Un hecho: permitir competir con este tipo de indumentarias ha conseguido que más mujeres hayan podido participar en la Olimpiadas. Eso da una gran visibilidad a las mujeres en un mundo discriminatorio. Las mujeres ganan medallas y ganan protagonismo en sus propias sociedades. Eso es positivo, un paso para ir modificando la discriminación que hacía que solo deportistas varones participaran en la mayoría de las competiciones internacionales. Cambian la imagen de las mujeres dentro de sus sociedades y nos ayudan a combatir los estereotipos culturales.
Creo
que condenar a muchas mujeres musulmanas
a no pisar playas, piscinas o espacios de competición deportiva con la excusa de la vestimenta es contraproducente.
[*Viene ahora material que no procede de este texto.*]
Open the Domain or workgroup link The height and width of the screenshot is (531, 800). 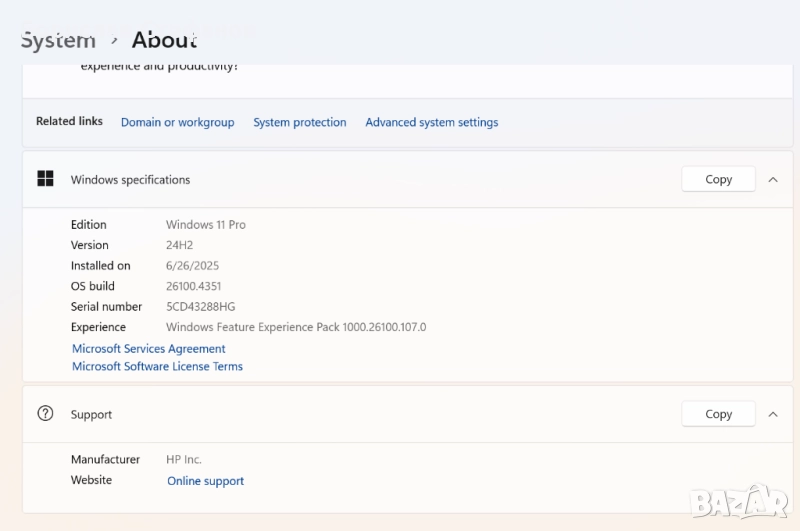click(177, 122)
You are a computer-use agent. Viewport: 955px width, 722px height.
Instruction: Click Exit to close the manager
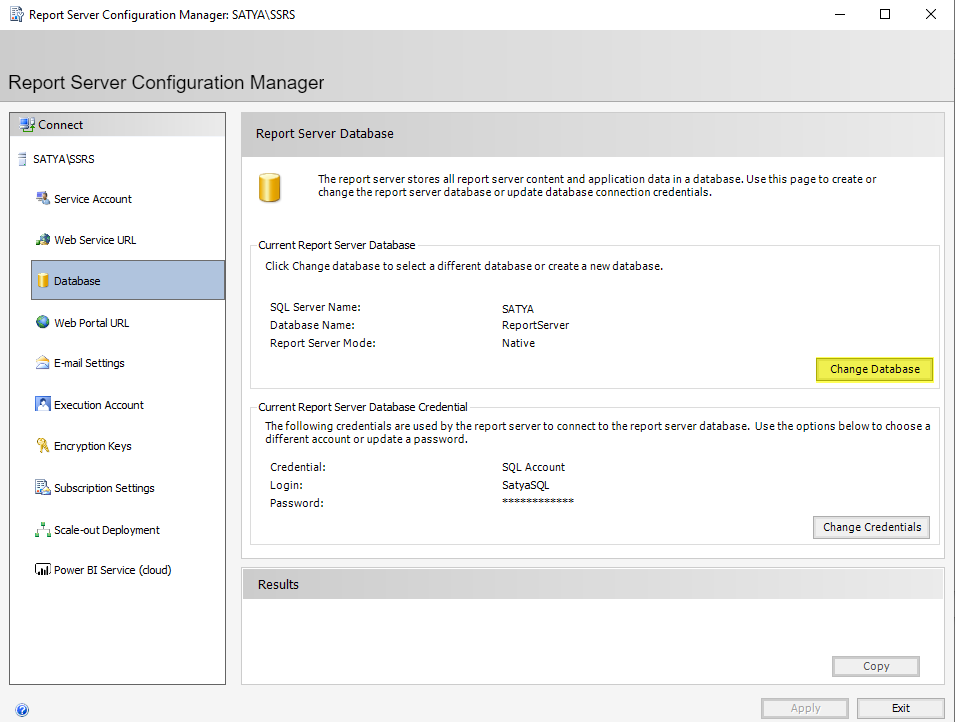[x=900, y=708]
No impide el radicalismo político y religioso y sí puede alentarlo. Se sanciona a la mujer y se evita indirectamente que pueda participar en competiciones internacionales, con la frustración consiguiente. No hay que confundir efectos y causas.
Ya sea en la playa o compitiendo en Río o cualquier otro lugar, creo no debemos ser cómplices indirectos de la discriminación inicial haciendo que sea la mujer quien la pague. Las multas de Cannes no arreglan nada y confunden lo que hay dentro de la cabeza con lo que hay sobre el cuerpo.
La mejor propaganda, el mejor argumento es siempre la libertad y la convivencia.